İşte tam da bu duygu yoğunluğu bağlamında sahadaki aktörlerin öznel yaklaşımları ve ekonomik kaygıları da işin içine girerse, sorunun tespiti veya hakikatin ne olduğunu anlamak imkansız hale geliyor. Bu da hakikat krizine, yahut hakikatin ne olduğunun anlaşılmasının önüne geçiyor ve sorunların kördüğüm olmasına neden oluyor.

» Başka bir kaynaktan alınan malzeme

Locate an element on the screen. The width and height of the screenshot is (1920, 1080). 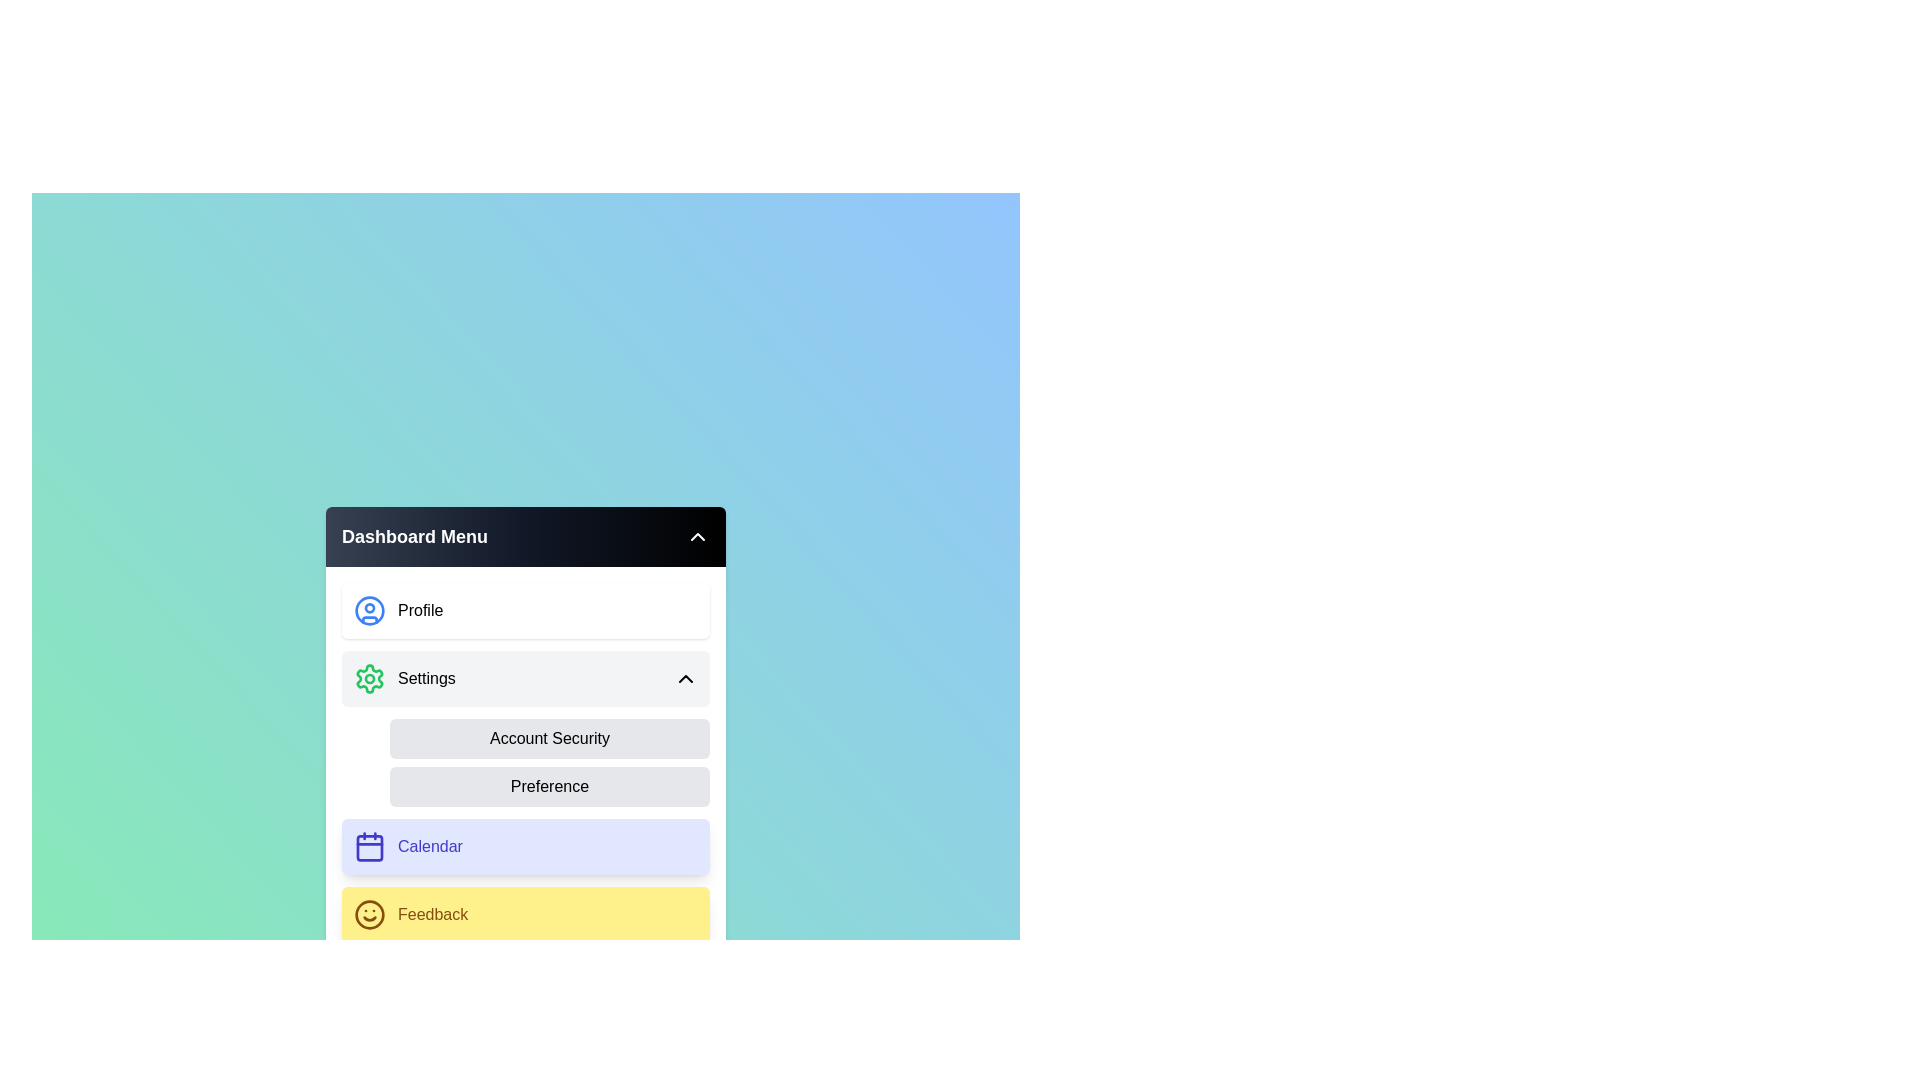
the 'Account Security' button located in the 'Settings' section of the dashboard menu to observe the hover effect is located at coordinates (550, 739).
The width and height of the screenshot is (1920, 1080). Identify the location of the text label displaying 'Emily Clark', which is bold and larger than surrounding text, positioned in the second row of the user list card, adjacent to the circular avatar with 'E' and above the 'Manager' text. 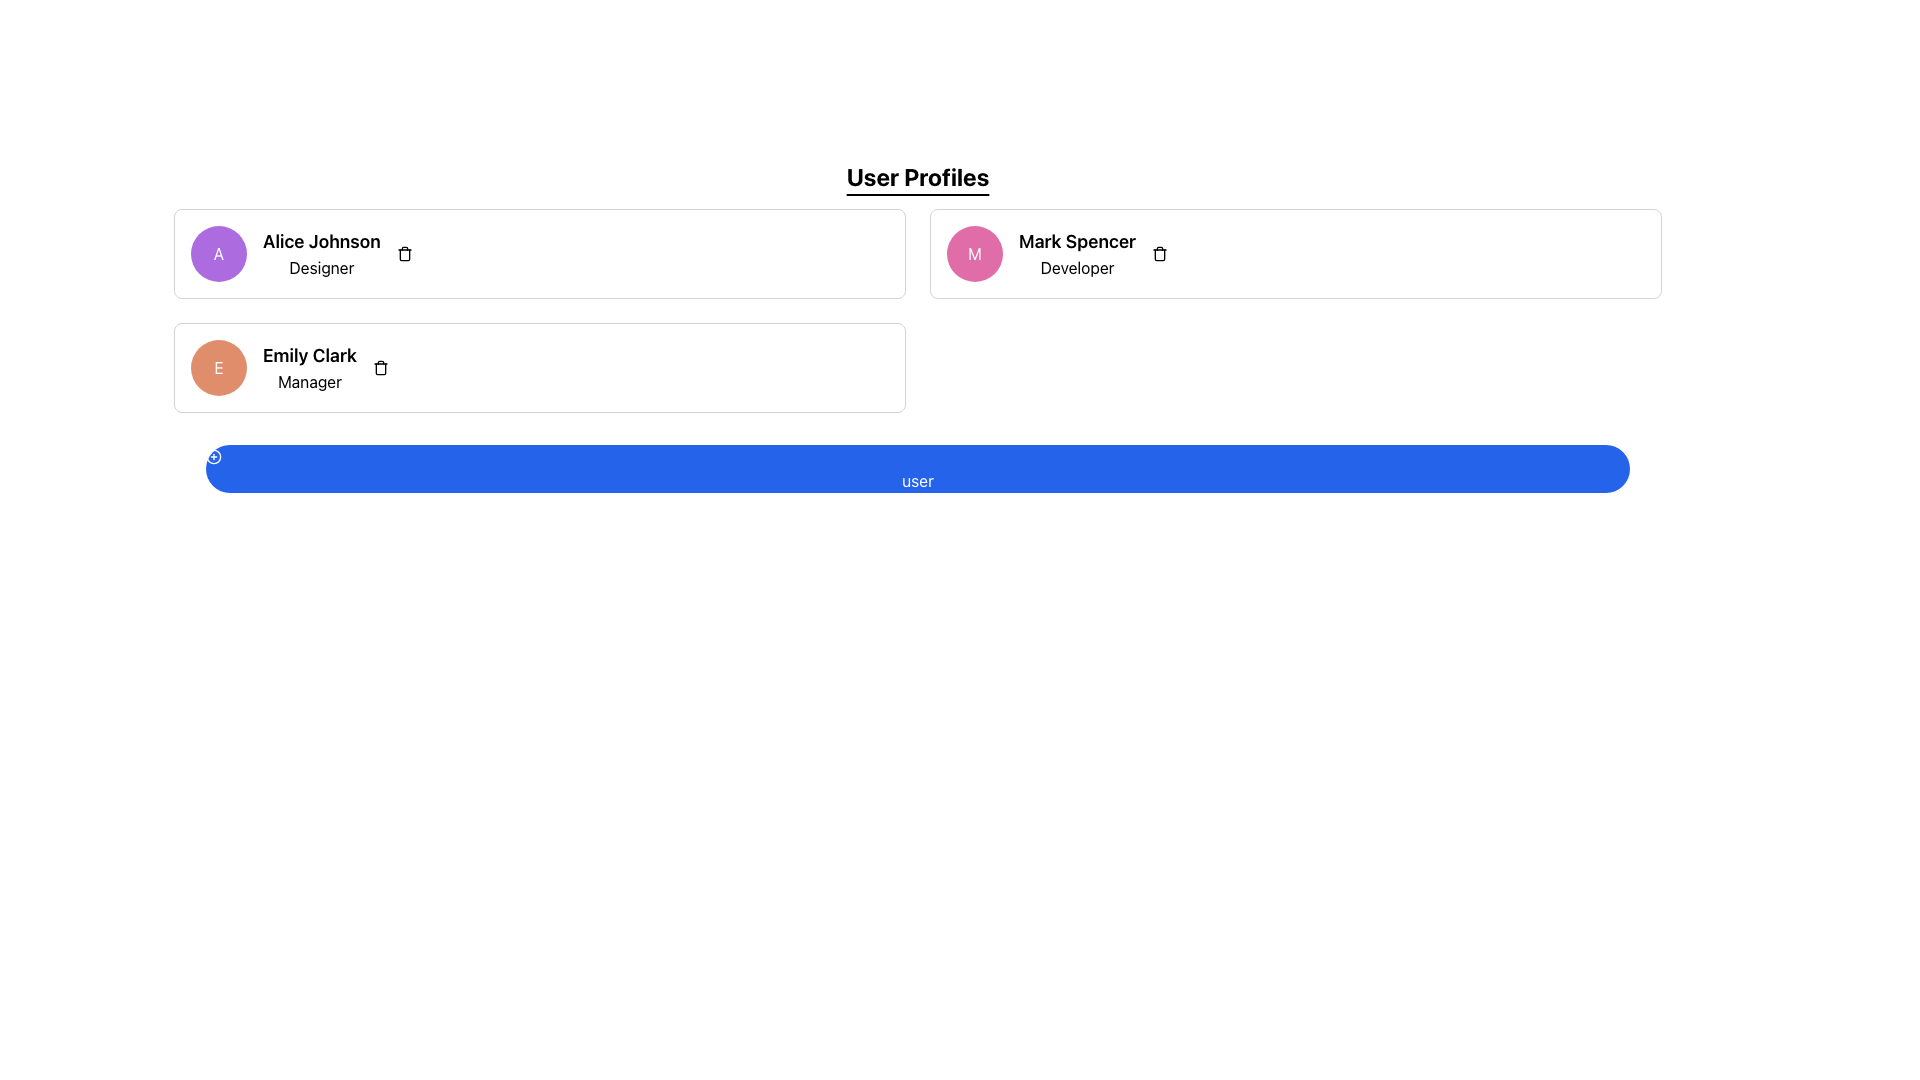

Avrupa’daki Türkler hemen her gün kendilerini yeni tartışmaların içinde buluyor. Kitle iletişim araçlarının artması vatandaşların köken kültürü ile bağlarının pekişmesine yardımcı oldu. Ülkelerin resmi politikaları ırkçı değil belki, ama vatandaşları arasındaki yabancı karşıtlığı, ırkçı tutumlar her geçen gün artmaya devam ediyor. Bu durum yeni yetişen gençlerin yönlerini ve yüzlerini daha bir istek ve şevkle Anadolu’ya çevirmelerine yol açıyor. Türkler uyum sorununu aşsa da „kabul edilme“ sorununu aşmakta ciddi bir engelle karşı karşıya kalıyorlar. Onların Türkiye’ye karşı duydukları aşk ve sevda, aidiyet tartışmalarına neden oluyor. Halbuki konu çok açık ve net: Doğuştan vatandaşlık verilen ve geleceğini doğduğu ve doyduğu topraklarda gören insanların vatandaşlık bağı ile bağlı olduğu yere sadakatini, sevgisini sorgulamaya çalışmak, abesle iştigal etmekten başka bir şey değil. Yükümlülüklerini yerine getirirken, yani vergisini verip kamu görevlerini yerine getirirken eşit olan insanın, haklarını kullanırken açık veya örtük şekilde sorgulanmasının, duygu dünyasını karıştırmanın alemi de anlamı da yok. Türkiye ile ilişkiler mi? Her gidiş bir ayrılık değildir. İnsan ne kadar uzağa giderse gitsin, yüreği; geldiği, anılarını biriktirdiği yerde kalırmış. İnsanın yüreğinin dokunduğu yer kendine aitmiş. Yurt edindiği yer artık yüreğine dokunuyorsa, Türkiye de gün gelir „şiirlerin, şarkıların içinde özlenen, anılarda yaşatılan“ bir ütopya ülkesi olur.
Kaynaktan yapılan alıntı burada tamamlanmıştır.